Depending on how you use MP3, you may need little or no additional hardware:

  • Listening to MP3 files requires nothing more than a sound card and speakers or headphones.

  • Creating MP3 files from audio CDs requires a CD-ROM drive that supports Digital Audio Extraction. Most CD-ROM drives made after 1998 are DAE-capable, although more recent and better-quality CD-ROM drives provide both faster and cleaner extraction. That last may seem an odd statement. After all, isn't a digital copy always an exact duplicate of the original? Not necessarily. CD-Audio discs lack the second level ECC code that CD-ROM discs include. That means that the copy may differ from the source. A few flipped bits usually cause no audible differences in the copy, but we prefer to extract source files as cleanly as possible. For that, we have found Plextor SCSI CD-ROM drives to be the best available.

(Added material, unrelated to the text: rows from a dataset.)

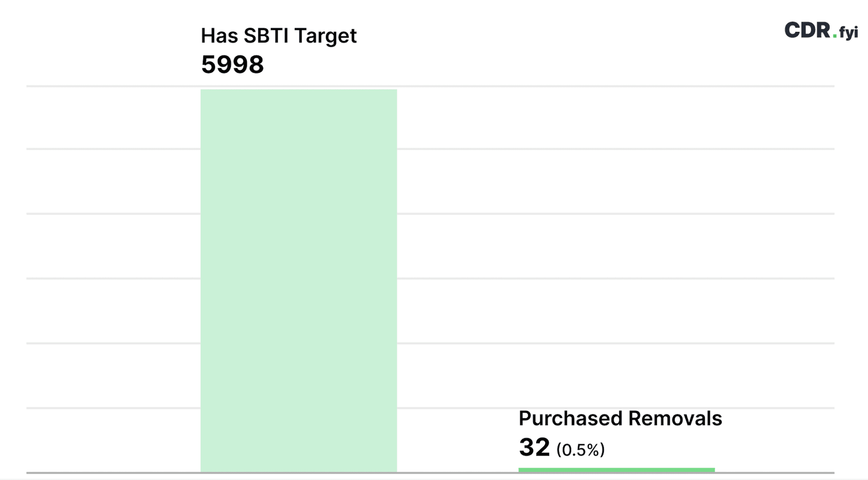
Task: Click the green dot in the CDR.fyi logo
Action: (x=835, y=36)

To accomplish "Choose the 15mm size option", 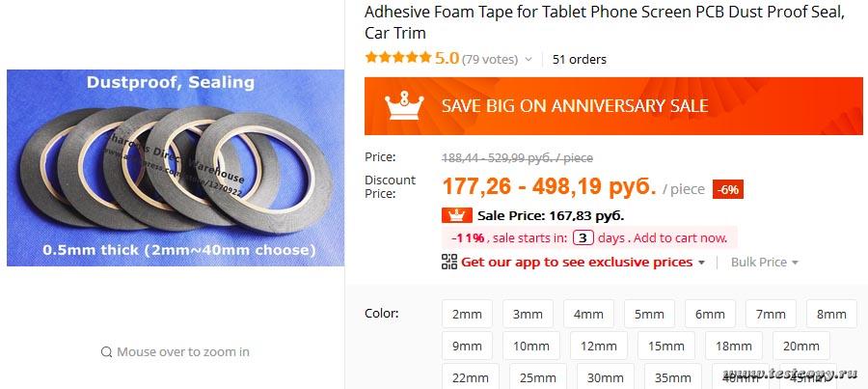I will (x=666, y=346).
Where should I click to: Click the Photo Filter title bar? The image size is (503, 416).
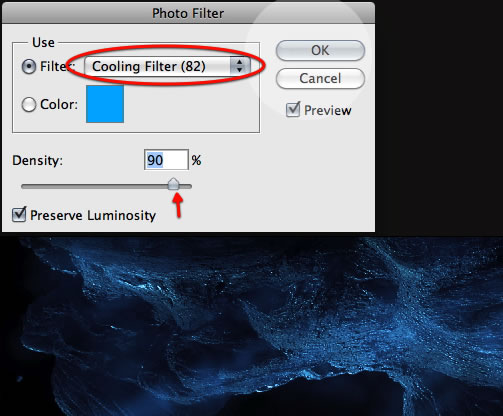(188, 13)
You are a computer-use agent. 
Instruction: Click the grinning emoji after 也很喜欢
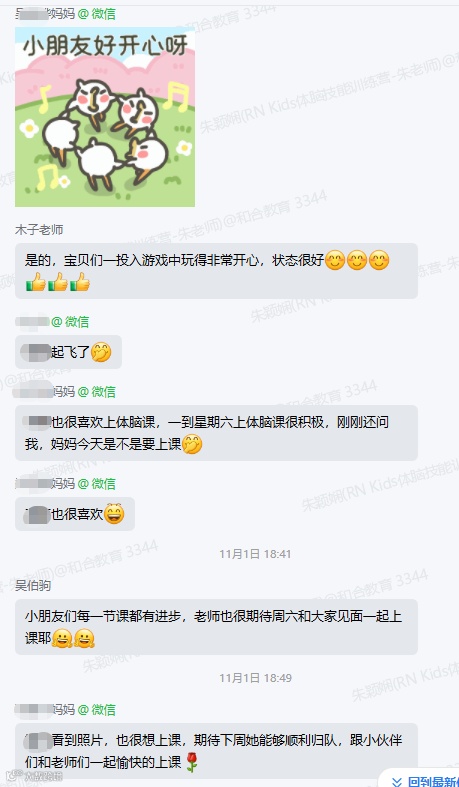[114, 514]
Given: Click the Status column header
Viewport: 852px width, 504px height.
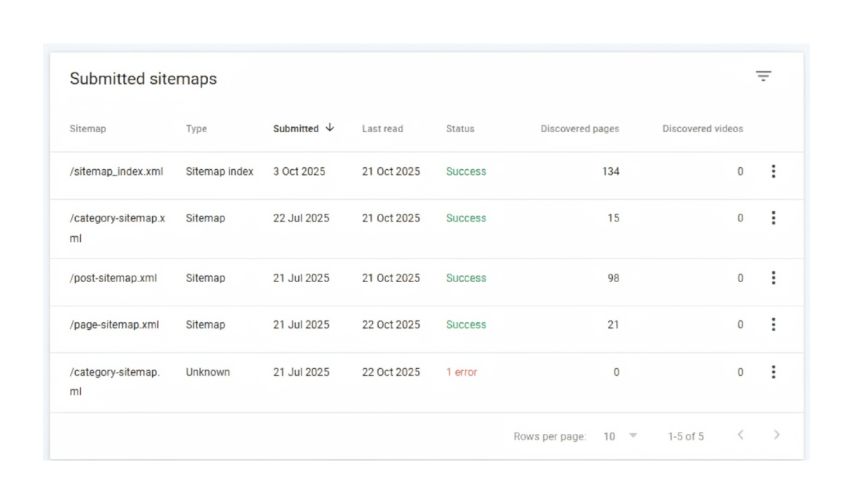Looking at the screenshot, I should (460, 129).
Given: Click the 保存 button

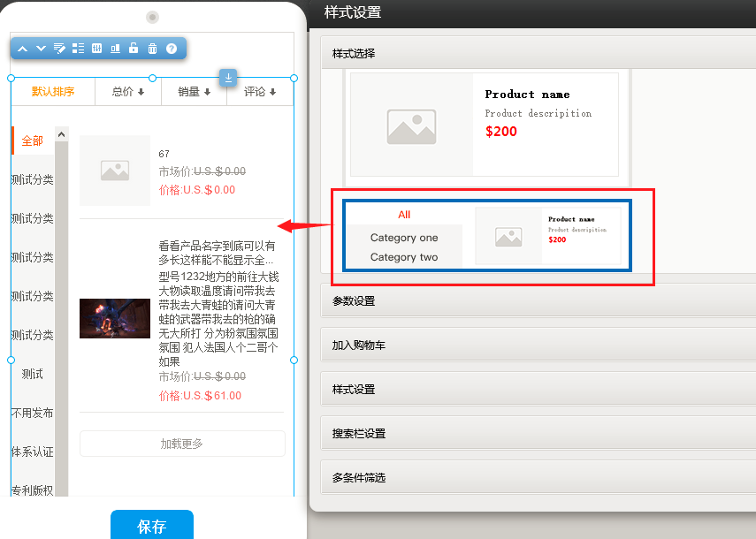Looking at the screenshot, I should (151, 527).
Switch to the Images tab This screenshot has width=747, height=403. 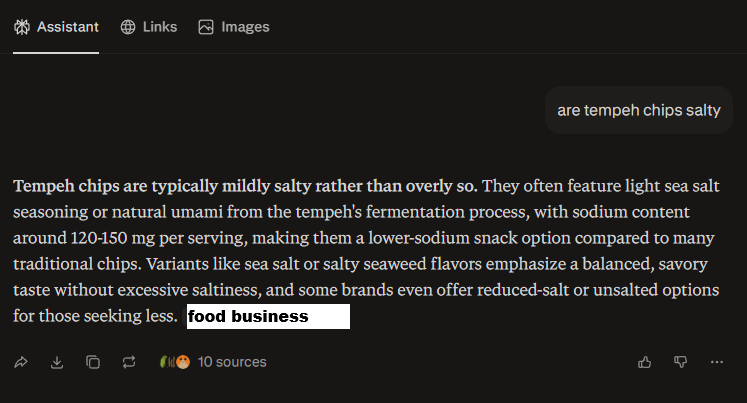pyautogui.click(x=245, y=27)
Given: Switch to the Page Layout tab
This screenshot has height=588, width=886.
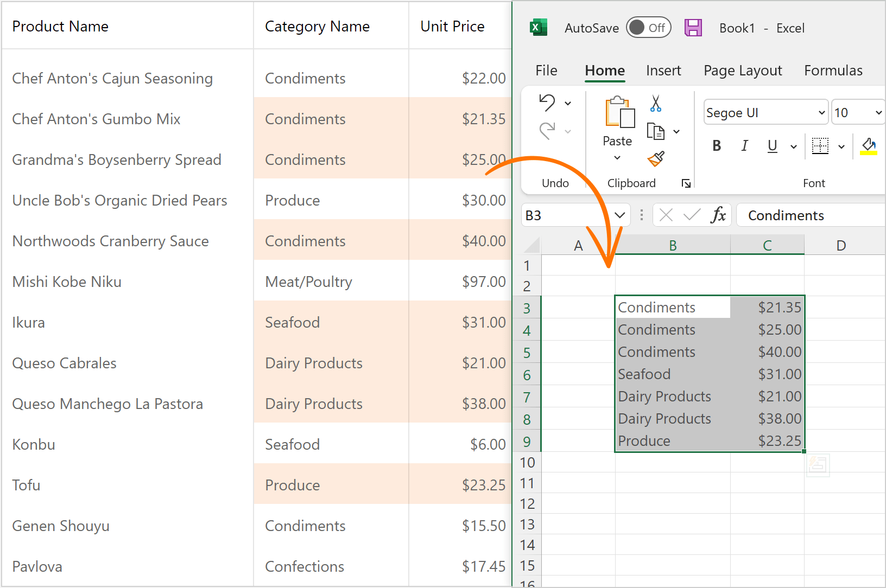Looking at the screenshot, I should [x=742, y=71].
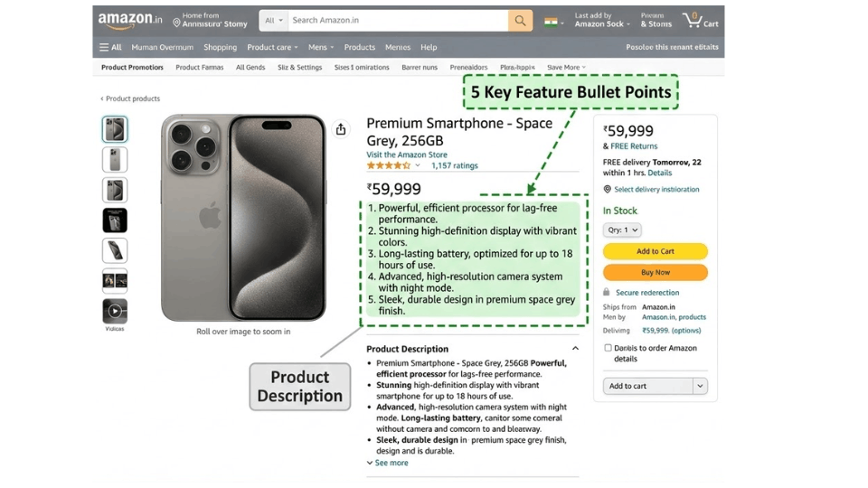Viewport: 868px width, 488px height.
Task: Click the India flag language icon
Action: pyautogui.click(x=551, y=21)
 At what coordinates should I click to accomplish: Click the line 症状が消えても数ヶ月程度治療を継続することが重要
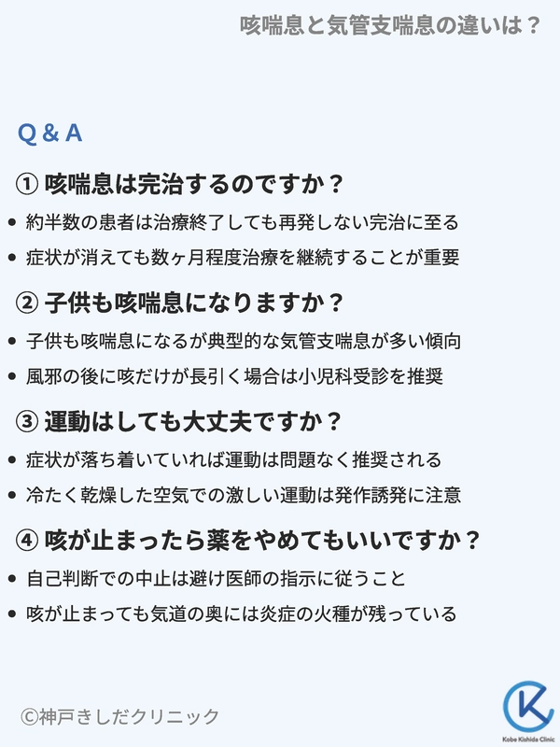point(243,257)
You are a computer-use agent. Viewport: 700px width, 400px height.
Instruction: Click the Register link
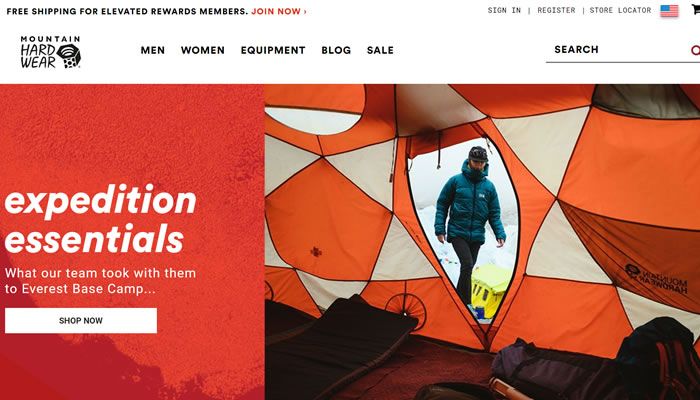(556, 10)
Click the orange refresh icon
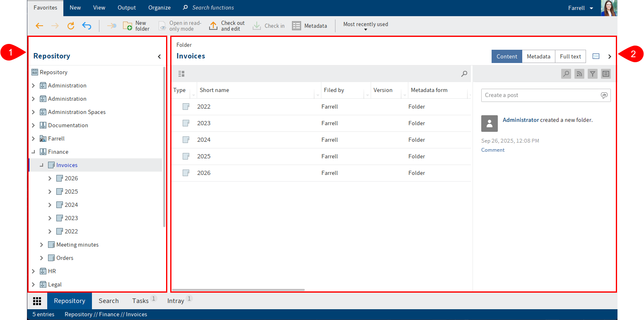Screen dimensions: 644x320 tap(71, 26)
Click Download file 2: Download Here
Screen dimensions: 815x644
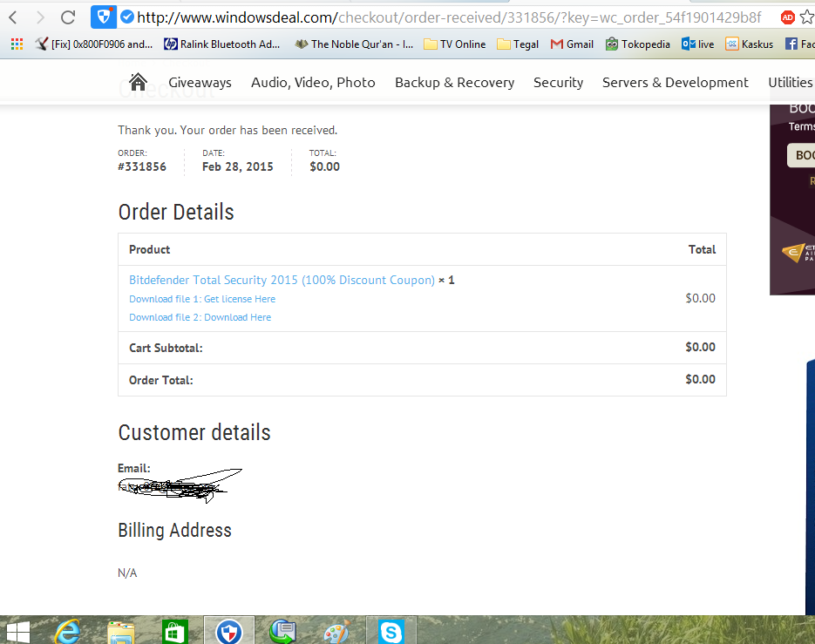200,317
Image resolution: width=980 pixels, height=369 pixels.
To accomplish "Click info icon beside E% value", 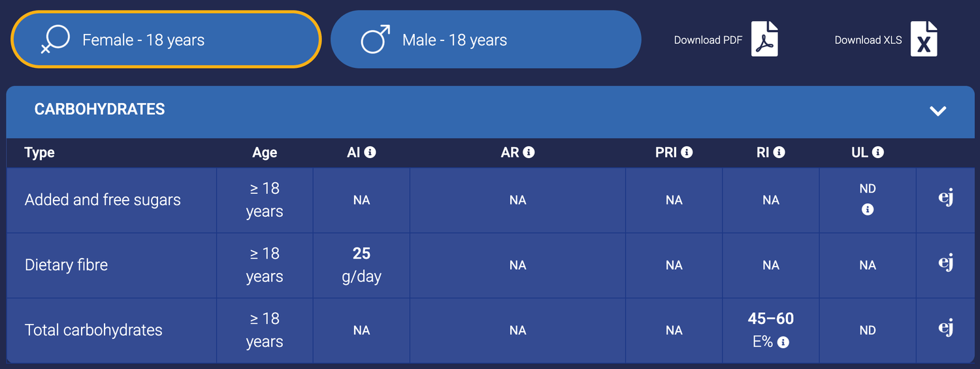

  • Creating CDs from MP3 files requires a CD-R(W) drive, with which you can create two distinct types of CD. First, you can decompress the MP3 files and write them in CD-Audio format to the CD. This results in a normal CD-Audio disc albeit with degraded sound quality relative to the original CD-Audio source which is playable in any CD-ROM drive or CD player that supports multisession, which is to say all recent CD-ROM drives and most recent players. Second, you can write the MP3 files directly to CD, which allows creating a CD with four to ten hours of music on it. You can play these MP3 files on any computer, just as you would if they were stored on the hard disk. Although MP3 CDs are not playable in standard CD players, some new home and car CD players can play them.

17.9.3 MP3 Pro

Announced in mid-2001, MP3 Pro is the second generation of MP3. MP3 Pro products have just begun to ship as of late 2001. The promise of MP3 Pro is to provide equivalent sound quality to MP3 with files half the size. For example, a MP3 Pro file that is the same size as a 64 Kb/s MP3 file has sound quality equivalent to a 128 Kb/s MP3 file. Although we have not done any formal analysis, based on our listening tests that claim appears to be true.

MP3 Pro works its magic by splitting the source into two audio streams. The first stream contains low-frequency information, and is compressed using standard MP3 encoding. The second stream contains high-frequency information, and is compressed using the new MP3 Pro algorithm.

When an MP3 Pro file is played with an MP3 Pro compliant decoder, the decoder reassembles these two streams, resulting in full-bandwidth playback and audio quality much higher than standard MP3 provides with the same file size. An MP3 Pro decoder can also play standard MP3 files, although of course without the enhanced audio quality of MP3 Pro. Although a standard MP3 decoder can play MP3 Pro files, it ignores the high-frequency audio stream that uses MP3 Pro encoding, and so plays only the low-frequency stream, which results in degraded audio quality.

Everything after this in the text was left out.